### TASK DESCRIPTION
Return nothing but the lines from the line containing "DE (377, 228)" through the last line of the records, reproduced exactly.

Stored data
----
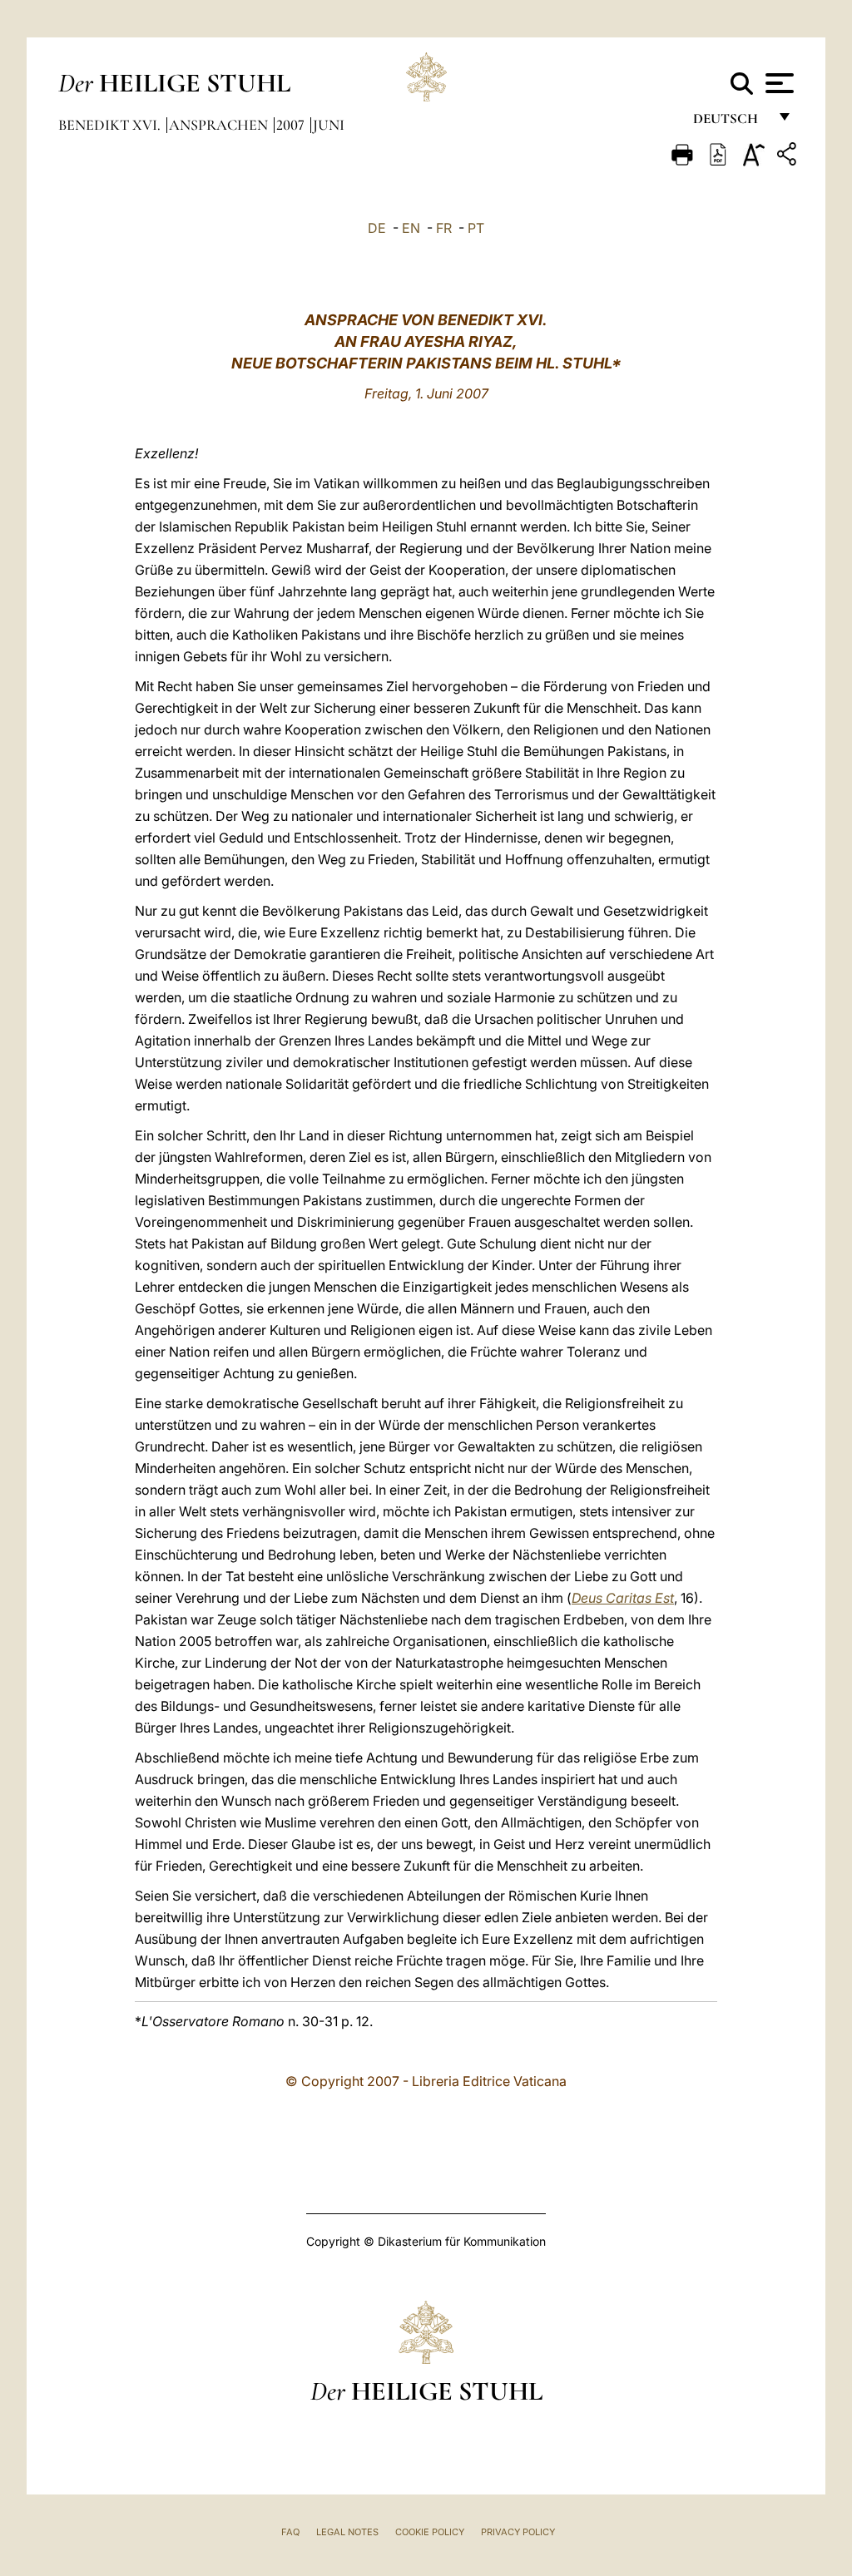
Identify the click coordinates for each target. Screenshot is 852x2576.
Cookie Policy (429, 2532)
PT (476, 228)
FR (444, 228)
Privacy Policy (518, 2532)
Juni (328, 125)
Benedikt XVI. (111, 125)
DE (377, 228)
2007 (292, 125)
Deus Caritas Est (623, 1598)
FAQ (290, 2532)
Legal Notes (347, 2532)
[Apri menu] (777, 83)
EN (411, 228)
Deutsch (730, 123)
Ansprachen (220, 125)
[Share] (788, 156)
----
### RESULT FOR THIS EXERCISE
DE (377, 228)
2007 (292, 125)
Deus Caritas Est (623, 1598)
FAQ (290, 2532)
Legal Notes (347, 2532)
[Apri menu] (777, 83)
EN (411, 228)
Deutsch (730, 123)
Ansprachen (220, 125)
[Share] (788, 156)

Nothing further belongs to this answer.